Kastentext: Primäre und sekundäre Form der pulmonalen arteriellen Hypertonie

In den USA und in Europa leiden bis zu 100000 Patienten an einer primären pulmonalen arteriellen Hypertonie oder an sekundären Formen dieser Erkrankung, in Deutschland sind mindestens 8000 Menschen von der sekundären pulmonalen Hypertonie betroffen. Die primäre Form der PAH kann erblich bedingt sein.

Sie kommt bei Männern und Frauen gleich häufig vor und beginnt im unterschiedlichsten Lebensalter. Die sekundäre pulmonale Hypertonie tritt wesentlich zahlreicher auf und beginnt meist zwischen dem 20. und 40. Lebensjahr, Frauen sind häufiger betroffen als Männer. Die sekundäre Form tritt im Zusammenhang mit anderen Erkrankungen oder Bindegewebserkrankungen der Lunge, wie z.B. Autoimmunerkrankungen wie Sklerodermie und Lupus erythematodes, Virusinfektionen wie HIV und Hepatitis sowie angeborenen Herzfehlern auf. Auch einige Arzneimittel können bei längerer Einnahme als unerwünschte Wirkung eine pulmonale Hypertonie auslösen, besonders Appetitzügler und Amphetamine.

Quelle

Dr. Martin Fischli, Allschwil/CH; Prof. Dr. med. Hans-Hartmut Peter, Freiburg; Priv.-Doz. Dr. med. Marius Höper, Hannover; Priv.-Doz. Dr. med. Ralf Ewert, Greifswald; Priv.-Doz. Dr. med. Mathias Borst, Heidelberg; Dr. med. Ardeschir Ghofrani, Gießen; Einführungspressekonferenz Tracleer, Bergisch Gladbach, 7. und 8. Juni 2002, veranstaltet von der Actelion Pharnaceuticals Deutschland GmbH, Freiburg.

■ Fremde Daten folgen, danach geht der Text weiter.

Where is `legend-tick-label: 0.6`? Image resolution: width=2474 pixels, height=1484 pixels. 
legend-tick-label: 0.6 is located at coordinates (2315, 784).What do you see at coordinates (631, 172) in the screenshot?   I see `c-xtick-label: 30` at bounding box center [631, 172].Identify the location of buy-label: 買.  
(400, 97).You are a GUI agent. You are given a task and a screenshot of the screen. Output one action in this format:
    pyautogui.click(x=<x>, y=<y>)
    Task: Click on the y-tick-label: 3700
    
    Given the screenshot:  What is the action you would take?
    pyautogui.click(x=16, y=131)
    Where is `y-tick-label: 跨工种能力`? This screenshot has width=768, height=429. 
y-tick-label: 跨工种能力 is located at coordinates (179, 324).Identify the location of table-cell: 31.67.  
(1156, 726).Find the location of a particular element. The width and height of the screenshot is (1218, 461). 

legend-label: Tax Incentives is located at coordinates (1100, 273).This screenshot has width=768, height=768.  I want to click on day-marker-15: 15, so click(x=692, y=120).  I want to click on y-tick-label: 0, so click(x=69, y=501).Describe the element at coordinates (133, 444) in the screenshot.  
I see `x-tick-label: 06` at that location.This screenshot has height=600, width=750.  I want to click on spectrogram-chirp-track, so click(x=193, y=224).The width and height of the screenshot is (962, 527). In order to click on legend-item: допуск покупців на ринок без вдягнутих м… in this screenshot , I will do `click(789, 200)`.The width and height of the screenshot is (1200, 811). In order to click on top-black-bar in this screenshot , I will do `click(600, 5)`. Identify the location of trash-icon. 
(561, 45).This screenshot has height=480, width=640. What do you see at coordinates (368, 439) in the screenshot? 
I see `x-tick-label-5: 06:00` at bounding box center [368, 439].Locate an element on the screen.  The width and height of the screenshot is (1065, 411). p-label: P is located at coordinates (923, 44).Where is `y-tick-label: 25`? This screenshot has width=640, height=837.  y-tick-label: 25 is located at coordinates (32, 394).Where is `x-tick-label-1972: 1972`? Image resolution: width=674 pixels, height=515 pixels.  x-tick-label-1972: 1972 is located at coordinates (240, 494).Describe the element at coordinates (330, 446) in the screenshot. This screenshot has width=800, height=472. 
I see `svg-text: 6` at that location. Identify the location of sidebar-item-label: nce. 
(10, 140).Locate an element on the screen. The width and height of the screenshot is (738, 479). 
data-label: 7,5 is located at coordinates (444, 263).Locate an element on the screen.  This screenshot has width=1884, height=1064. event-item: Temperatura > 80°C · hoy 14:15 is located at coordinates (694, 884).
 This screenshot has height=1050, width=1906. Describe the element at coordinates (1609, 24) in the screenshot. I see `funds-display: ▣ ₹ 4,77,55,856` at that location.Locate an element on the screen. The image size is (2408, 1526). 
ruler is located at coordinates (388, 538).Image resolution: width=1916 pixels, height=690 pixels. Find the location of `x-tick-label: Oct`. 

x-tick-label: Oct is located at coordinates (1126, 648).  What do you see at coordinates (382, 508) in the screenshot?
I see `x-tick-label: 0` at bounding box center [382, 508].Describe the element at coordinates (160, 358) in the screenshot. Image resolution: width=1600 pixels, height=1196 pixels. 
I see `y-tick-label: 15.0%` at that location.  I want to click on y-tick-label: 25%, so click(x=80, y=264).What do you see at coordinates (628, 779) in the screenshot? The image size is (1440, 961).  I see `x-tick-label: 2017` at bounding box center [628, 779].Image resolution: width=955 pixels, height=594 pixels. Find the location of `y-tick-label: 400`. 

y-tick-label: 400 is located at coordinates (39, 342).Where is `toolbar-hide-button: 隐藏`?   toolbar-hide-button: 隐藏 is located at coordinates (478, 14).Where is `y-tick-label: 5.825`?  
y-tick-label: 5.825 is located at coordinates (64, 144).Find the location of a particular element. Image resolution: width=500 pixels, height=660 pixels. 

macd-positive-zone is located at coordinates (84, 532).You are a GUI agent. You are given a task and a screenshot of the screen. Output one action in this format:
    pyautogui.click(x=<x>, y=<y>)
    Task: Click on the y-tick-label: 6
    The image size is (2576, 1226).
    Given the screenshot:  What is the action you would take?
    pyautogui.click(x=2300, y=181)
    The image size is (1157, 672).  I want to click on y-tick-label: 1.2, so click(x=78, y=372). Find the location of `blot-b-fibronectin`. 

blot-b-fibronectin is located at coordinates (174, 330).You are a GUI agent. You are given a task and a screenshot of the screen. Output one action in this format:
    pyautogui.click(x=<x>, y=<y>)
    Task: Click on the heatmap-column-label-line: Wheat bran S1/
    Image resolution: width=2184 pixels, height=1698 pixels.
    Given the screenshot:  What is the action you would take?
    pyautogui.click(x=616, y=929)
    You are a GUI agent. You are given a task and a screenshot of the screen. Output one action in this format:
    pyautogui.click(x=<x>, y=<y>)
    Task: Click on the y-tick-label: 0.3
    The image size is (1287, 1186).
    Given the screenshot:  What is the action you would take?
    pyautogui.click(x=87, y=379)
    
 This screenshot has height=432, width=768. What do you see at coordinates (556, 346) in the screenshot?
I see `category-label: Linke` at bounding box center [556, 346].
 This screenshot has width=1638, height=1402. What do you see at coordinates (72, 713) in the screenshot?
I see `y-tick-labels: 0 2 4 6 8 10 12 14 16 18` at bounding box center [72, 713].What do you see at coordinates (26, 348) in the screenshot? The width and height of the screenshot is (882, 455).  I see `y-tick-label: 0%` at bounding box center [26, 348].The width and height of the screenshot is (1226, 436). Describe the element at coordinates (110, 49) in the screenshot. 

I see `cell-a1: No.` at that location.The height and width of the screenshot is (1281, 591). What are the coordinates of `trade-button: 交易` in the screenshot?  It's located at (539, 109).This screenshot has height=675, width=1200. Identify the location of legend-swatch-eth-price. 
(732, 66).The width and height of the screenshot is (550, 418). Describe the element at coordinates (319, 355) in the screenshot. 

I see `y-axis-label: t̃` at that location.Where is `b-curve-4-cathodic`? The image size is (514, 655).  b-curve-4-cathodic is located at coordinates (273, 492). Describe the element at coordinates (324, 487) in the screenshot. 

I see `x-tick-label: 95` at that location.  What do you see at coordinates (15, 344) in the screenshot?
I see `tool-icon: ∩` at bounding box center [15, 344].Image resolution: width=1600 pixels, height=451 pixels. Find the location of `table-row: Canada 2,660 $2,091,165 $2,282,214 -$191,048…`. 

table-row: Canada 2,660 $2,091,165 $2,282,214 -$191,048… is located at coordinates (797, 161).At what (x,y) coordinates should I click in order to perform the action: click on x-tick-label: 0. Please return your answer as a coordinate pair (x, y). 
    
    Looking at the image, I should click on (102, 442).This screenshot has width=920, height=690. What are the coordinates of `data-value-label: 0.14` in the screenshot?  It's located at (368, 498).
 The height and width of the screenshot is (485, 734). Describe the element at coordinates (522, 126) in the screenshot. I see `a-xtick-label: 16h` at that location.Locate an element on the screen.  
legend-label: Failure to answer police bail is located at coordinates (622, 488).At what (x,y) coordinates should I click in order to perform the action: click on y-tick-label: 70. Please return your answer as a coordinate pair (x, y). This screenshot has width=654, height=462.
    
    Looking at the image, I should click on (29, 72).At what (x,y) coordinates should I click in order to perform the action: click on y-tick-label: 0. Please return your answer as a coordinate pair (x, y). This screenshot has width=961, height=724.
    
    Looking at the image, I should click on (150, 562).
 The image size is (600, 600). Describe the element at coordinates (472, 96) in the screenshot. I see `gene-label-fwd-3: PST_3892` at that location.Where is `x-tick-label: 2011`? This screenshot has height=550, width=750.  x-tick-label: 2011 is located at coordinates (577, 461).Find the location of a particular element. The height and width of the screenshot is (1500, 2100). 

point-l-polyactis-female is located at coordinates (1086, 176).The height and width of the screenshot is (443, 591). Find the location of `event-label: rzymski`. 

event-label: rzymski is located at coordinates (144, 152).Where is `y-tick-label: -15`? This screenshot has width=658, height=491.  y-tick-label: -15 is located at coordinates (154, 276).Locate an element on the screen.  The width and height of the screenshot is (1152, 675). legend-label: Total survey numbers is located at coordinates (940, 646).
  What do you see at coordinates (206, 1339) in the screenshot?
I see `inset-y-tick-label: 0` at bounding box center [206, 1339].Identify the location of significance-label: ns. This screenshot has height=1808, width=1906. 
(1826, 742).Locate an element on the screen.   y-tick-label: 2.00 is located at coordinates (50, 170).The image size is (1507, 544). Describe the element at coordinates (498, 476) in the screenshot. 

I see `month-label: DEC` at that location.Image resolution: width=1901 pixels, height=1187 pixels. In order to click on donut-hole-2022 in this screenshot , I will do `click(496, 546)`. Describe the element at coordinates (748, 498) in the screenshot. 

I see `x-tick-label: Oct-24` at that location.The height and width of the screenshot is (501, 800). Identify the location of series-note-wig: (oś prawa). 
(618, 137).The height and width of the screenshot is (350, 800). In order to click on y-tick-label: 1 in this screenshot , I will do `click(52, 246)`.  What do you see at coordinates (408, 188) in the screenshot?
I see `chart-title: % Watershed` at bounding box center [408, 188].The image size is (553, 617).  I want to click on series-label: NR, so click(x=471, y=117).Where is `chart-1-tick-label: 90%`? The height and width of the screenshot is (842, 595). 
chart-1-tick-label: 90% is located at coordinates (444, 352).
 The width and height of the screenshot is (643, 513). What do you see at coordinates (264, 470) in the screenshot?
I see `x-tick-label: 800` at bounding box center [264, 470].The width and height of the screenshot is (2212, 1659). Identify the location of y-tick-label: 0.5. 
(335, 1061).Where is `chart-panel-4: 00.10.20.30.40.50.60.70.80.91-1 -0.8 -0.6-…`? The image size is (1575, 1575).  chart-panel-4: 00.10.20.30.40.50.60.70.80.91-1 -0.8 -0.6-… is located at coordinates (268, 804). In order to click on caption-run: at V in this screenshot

Mit Bosentan (Tracleer) steht der erste orale Endothelin-1-Rezeptorantagonist zur Behandlung der pulmonalen arteriellen Hypertonie (PAH) zur Verfügung. Als dualer Endothelin-1-Rezeptorantagonist blockiert Bosentan die ETA- und ETB-Rezeptoren und hemmt somit die pathophysiologischen Wirkungen von Endothelin an den Blutgefäßen.